[DOCUMENT PASSAGE — start]

UNITED STATES DISTRICT COURT FOR THE DISTRICT OF NEW MEXICO
Sep 28, 2020
1:20-cv-00405-JCH-LF (D.N.M. Sep. 28, 2020)

Summary

finding entry of default under Rule 55 appropriate when the defendant filed a belated answer

Summary of this case from Alligood v. Sunshine Bus. Mgmt.

Opinion

1:20-cv-00405-JCH-LF

09-28-2020

JOSEPH F. BEHOUNEK, Plaintiff, v. MICHELLE LUJAN GRISHAM, et al., Defendants.


PROPOSED FINDINGS AND RECOMMENDED DISPOSITION

THIS MATTER comes before the Court on Plaintiff Joseph F. Behounek's Motion for Court Clerk's Entry of Default (Doc. 19) and his Motion for Default Judgement (Doc. 22), both filed on May 29, 2020. Mr. Behounek also filed an affidavit and brief in support of his motion for default judgment. Docs. 23, 25. Defendants filed a response to the motion for default judgment on June 10, 2020. Docs. 31, 37. Mr. Behounek filed a reply to the motion for default judgment on June 23, 2020. Doc. 34. Senior United States District Judge Judith Herrera referred this matter to me for a recommended disposition pursuant to 28 U.S.C. §§ 636(b)(1)(B) and (b)(3). Doc. 33. Having reviewed the briefing and the relevant law, and being fully informed of the premises, I recommend that the Court GRANT Mr. Behounek's Motion for Court Clerk's Entry of Default and DENY Mr. Behounek's Motion for Default Judgment.

I. Procedural History

Mr. Behounek filed his initial complaint on April 28, 2020. Doc. 4. On April 29, 2020, the Court found that Mr. Behounek failed to state a claim for relief regarding the issuance of a temporary restraining order and granted him 14 days to file an amended complaint. Doc. 6. On May 3, 2020, Mr. Behounek filed an amended complaint. Doc. 11. Mr. Behounek served the amended complaint and summonses on Governor Michelle Lujan-Grisham and the State of New Mexico on May 7, 2020. See Docs. 15, 16, 17. The summonses stated that defendants must answer or otherwise respond within 21 days of service—which would be May 28, 2020 based on the May 7, 2020 date of service. Id.

[DOCUMENT PASSAGE — finish]

> **WORK ORDER**: According to the court document, on what date did Mr. Behounek file his amended complaint?

[PROVIDED INFORMATION — start]

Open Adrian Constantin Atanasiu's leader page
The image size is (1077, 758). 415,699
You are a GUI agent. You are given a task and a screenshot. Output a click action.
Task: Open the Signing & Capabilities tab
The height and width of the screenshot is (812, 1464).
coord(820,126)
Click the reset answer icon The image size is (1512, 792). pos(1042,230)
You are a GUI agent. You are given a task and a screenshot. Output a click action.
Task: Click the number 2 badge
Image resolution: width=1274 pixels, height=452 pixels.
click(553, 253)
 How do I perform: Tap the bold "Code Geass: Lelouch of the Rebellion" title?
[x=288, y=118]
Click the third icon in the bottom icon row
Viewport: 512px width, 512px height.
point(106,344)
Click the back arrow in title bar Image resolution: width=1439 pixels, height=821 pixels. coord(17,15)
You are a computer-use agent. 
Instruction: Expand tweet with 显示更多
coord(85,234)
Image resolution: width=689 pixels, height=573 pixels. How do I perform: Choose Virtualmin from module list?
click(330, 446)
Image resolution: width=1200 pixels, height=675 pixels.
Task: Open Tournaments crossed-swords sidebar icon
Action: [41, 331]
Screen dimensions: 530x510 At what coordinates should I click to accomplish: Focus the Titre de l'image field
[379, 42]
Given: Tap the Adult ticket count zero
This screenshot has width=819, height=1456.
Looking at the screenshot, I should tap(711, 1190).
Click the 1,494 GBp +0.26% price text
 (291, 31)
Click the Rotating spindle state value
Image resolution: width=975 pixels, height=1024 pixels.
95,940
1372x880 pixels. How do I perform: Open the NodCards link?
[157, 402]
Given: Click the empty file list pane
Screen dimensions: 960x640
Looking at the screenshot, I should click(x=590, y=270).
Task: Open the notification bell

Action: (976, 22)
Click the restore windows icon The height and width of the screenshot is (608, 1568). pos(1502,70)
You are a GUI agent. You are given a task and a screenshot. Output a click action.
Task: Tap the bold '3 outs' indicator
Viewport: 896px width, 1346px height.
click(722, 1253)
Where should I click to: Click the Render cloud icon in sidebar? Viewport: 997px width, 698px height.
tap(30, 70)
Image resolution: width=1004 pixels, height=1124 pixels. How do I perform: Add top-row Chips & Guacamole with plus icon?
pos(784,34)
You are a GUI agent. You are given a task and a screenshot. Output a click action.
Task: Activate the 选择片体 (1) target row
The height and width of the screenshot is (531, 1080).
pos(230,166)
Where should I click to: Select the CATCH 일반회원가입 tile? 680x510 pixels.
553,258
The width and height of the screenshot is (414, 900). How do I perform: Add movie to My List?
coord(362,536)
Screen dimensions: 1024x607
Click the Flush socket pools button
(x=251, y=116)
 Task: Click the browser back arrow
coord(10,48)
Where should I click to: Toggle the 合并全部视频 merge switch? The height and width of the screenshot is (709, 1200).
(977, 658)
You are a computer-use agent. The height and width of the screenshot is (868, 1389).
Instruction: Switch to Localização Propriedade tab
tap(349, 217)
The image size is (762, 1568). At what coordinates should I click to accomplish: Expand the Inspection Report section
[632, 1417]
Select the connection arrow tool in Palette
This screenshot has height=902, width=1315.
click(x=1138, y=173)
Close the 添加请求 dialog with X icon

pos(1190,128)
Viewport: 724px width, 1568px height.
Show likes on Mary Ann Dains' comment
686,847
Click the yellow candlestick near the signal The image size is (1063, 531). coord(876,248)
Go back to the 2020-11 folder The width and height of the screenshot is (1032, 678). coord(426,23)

[PROVIDED INFORMATION — finish]

> **TASK OUTPUT**: May 3, 2020.